Степан Коломенский не мог сказать друзьям о своем секретном задании и о том, что он ходил закрывать главную заслонку основной вентиляционной системы и ответил, что просто проверял главный вентилятор. Ситуацию спас позвонивший на телефон генеральный директор:
— Степа, а ты где? — ласково поинтересовался Даниил Даниилович.
— Иду, — ответил Коломенский в последний раз покосившись на Пятипальцева и Нилепина.
08:35 — 08:48
Главный бухгалтер, шелестя развивающимися полами белого пальто, прихватив кейс с украденными у самих себя деньгами стремительно вышла из кабинета, она не желала тратить время на прослушивание соломоновской лекции о вреде масонской ложи иллюминатов на сельское хозяйство Российской Федерации, ей хотелось поскорее исчезнуть от сюда, оставить позади и кабинет и весь цех. Оставаться здесь дальше нецелесообразно, следует покинуть помещение, тем более ей стали мерещатся посторонние голоса.

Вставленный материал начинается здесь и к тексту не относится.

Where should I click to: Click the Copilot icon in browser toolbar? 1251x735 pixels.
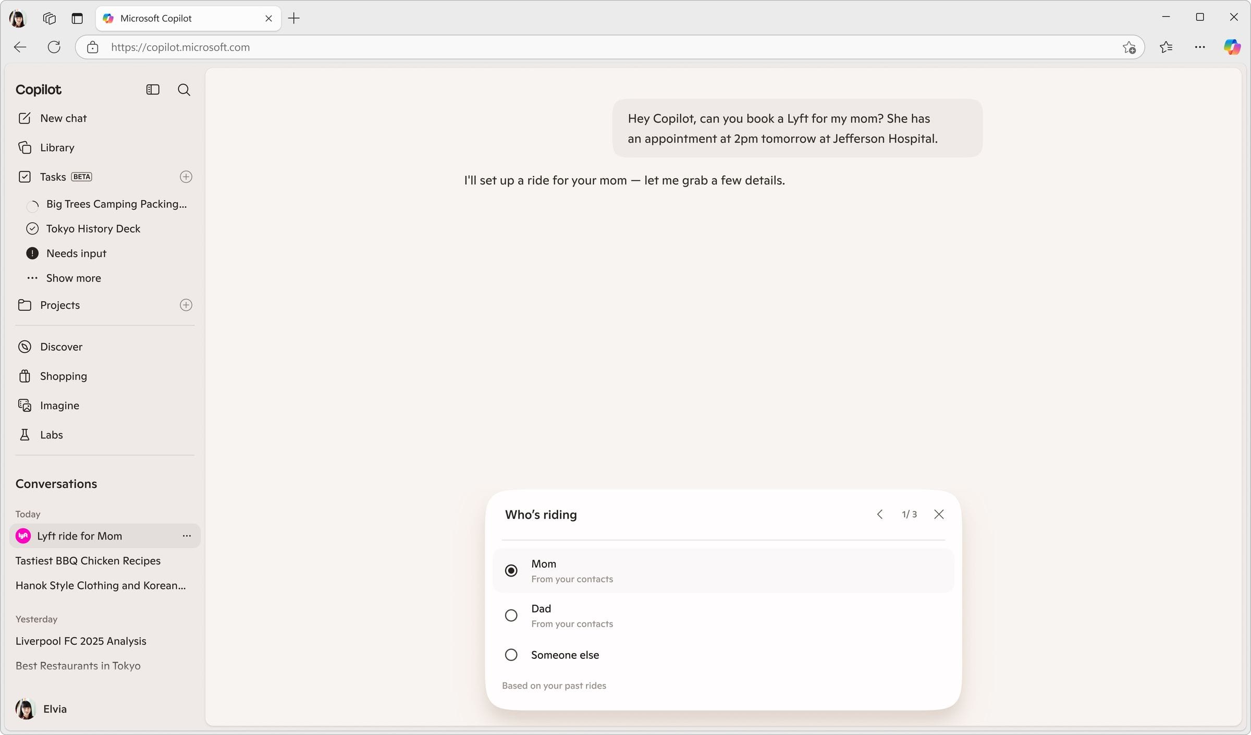pos(1232,47)
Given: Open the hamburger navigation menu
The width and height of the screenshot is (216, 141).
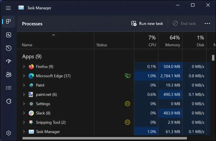Looking at the screenshot, I should pyautogui.click(x=8, y=8).
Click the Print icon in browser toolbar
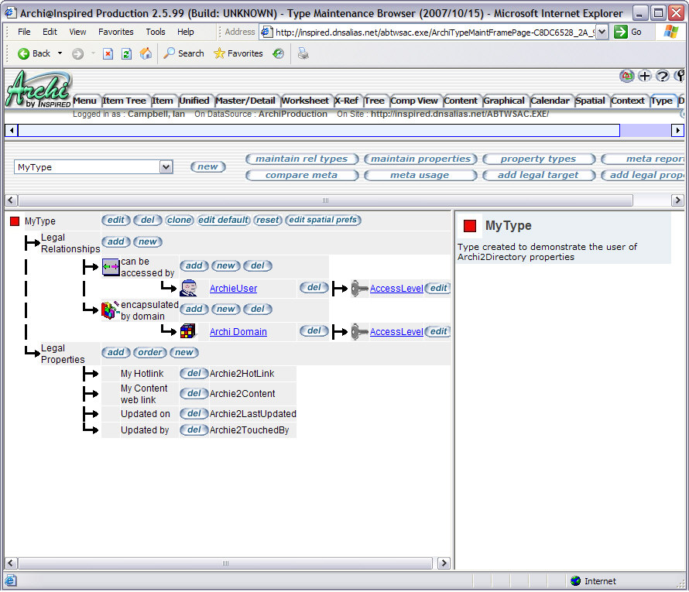 (303, 53)
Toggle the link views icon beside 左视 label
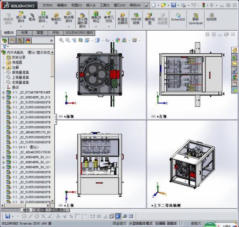The image size is (239, 227). pyautogui.click(x=153, y=116)
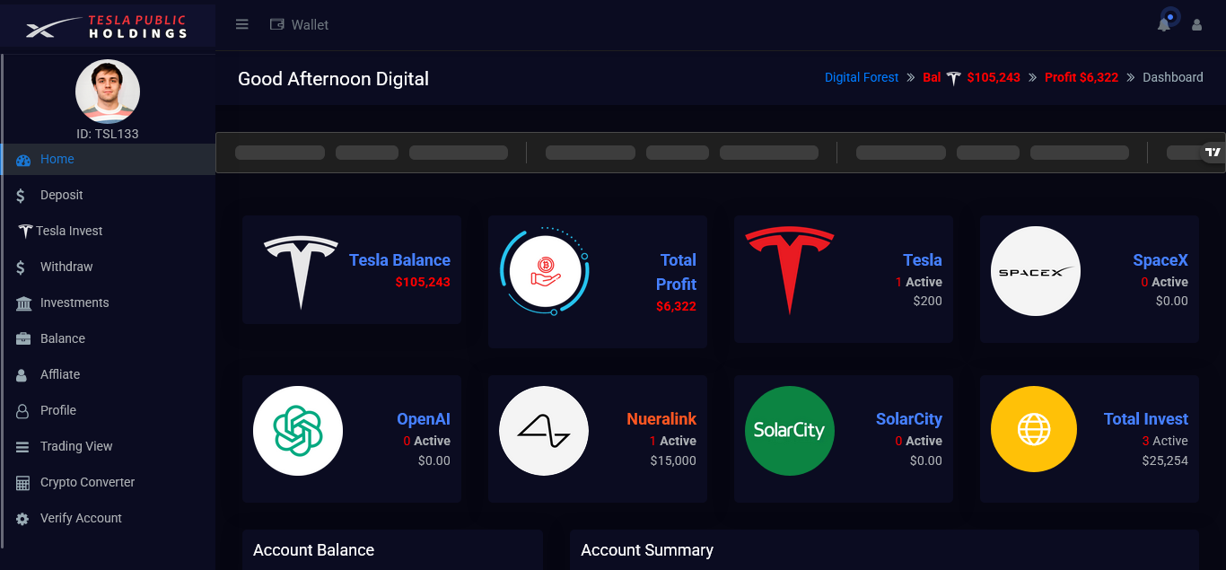Click the Digital Forest breadcrumb link
Viewport: 1226px width, 570px height.
click(x=861, y=77)
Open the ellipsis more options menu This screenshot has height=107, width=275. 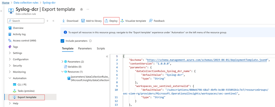88,9
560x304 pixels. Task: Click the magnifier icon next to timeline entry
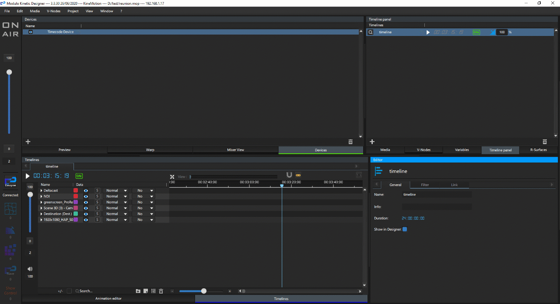coord(371,32)
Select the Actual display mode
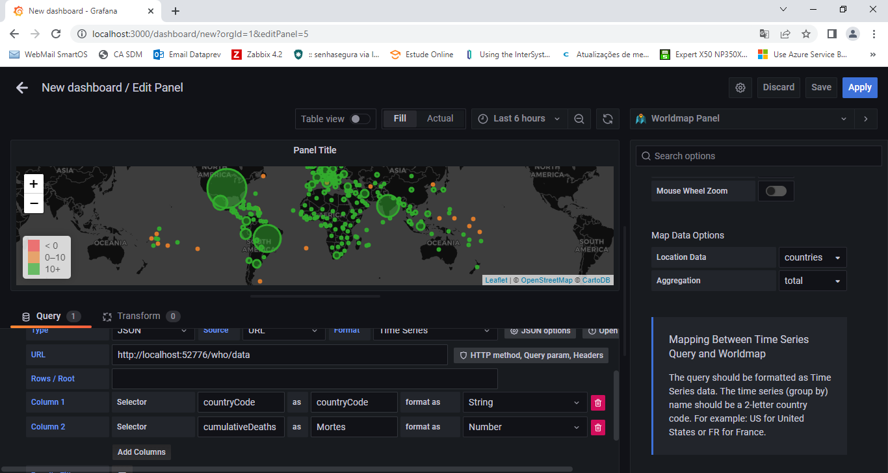 pos(439,118)
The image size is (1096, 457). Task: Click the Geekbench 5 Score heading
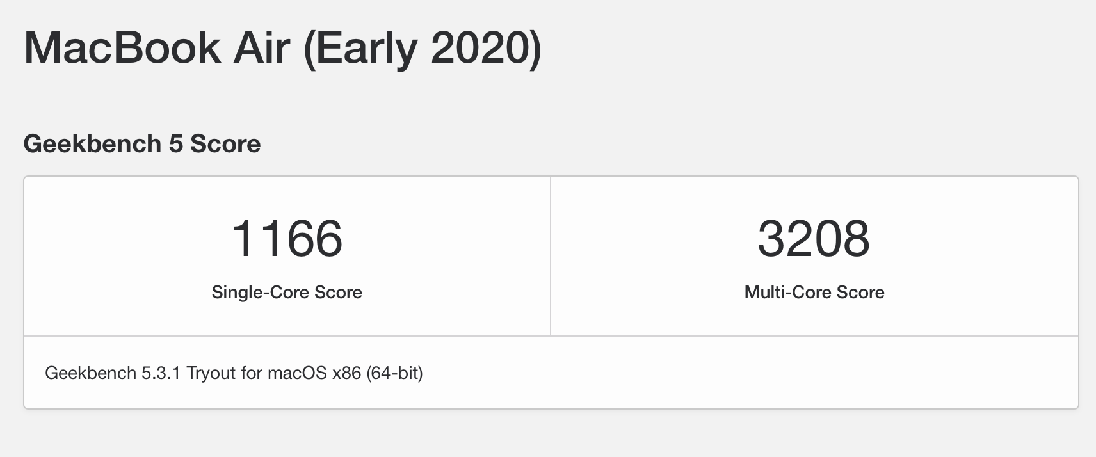(x=141, y=144)
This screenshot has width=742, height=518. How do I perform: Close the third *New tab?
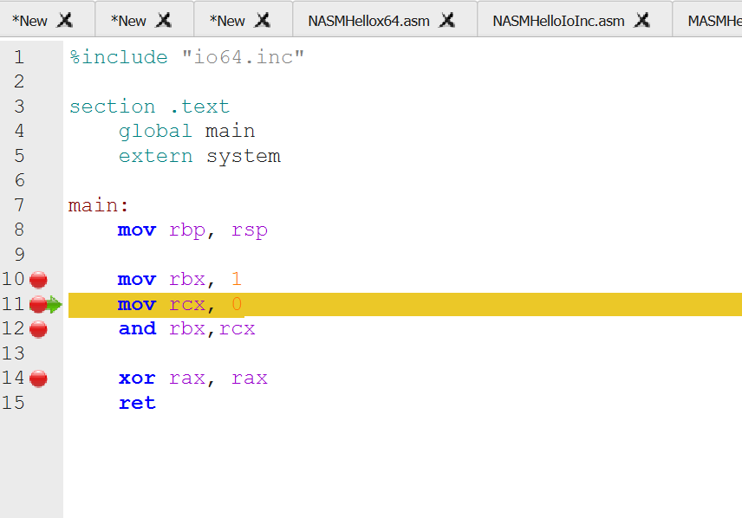[x=263, y=20]
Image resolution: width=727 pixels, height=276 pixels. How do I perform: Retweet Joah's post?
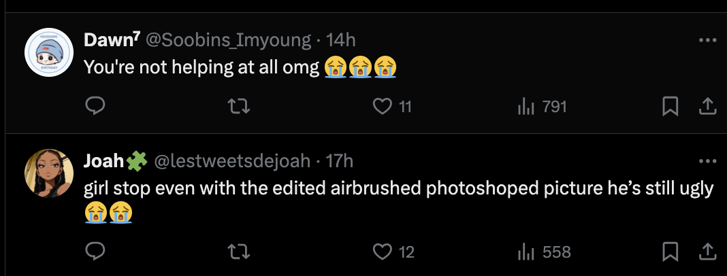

— Пошли, — бросила она Константину Олеговичу и вдруг прислушалась к притворенной двери соседнего с соломоновским кабинетом помещения. Она знала, что это была комната мастеров и сейчас изнутри раздавались звуки. Альбер прислушалась, но быстро отогнала подозрения и поспешила спуститься по лестнице вниз. Если ее слуховые подозрения подтверждались-бы, то за дверью комнаты мастеров должны были быть трое мастеров и у всех были бы мужские голоса, но такого не могло быть.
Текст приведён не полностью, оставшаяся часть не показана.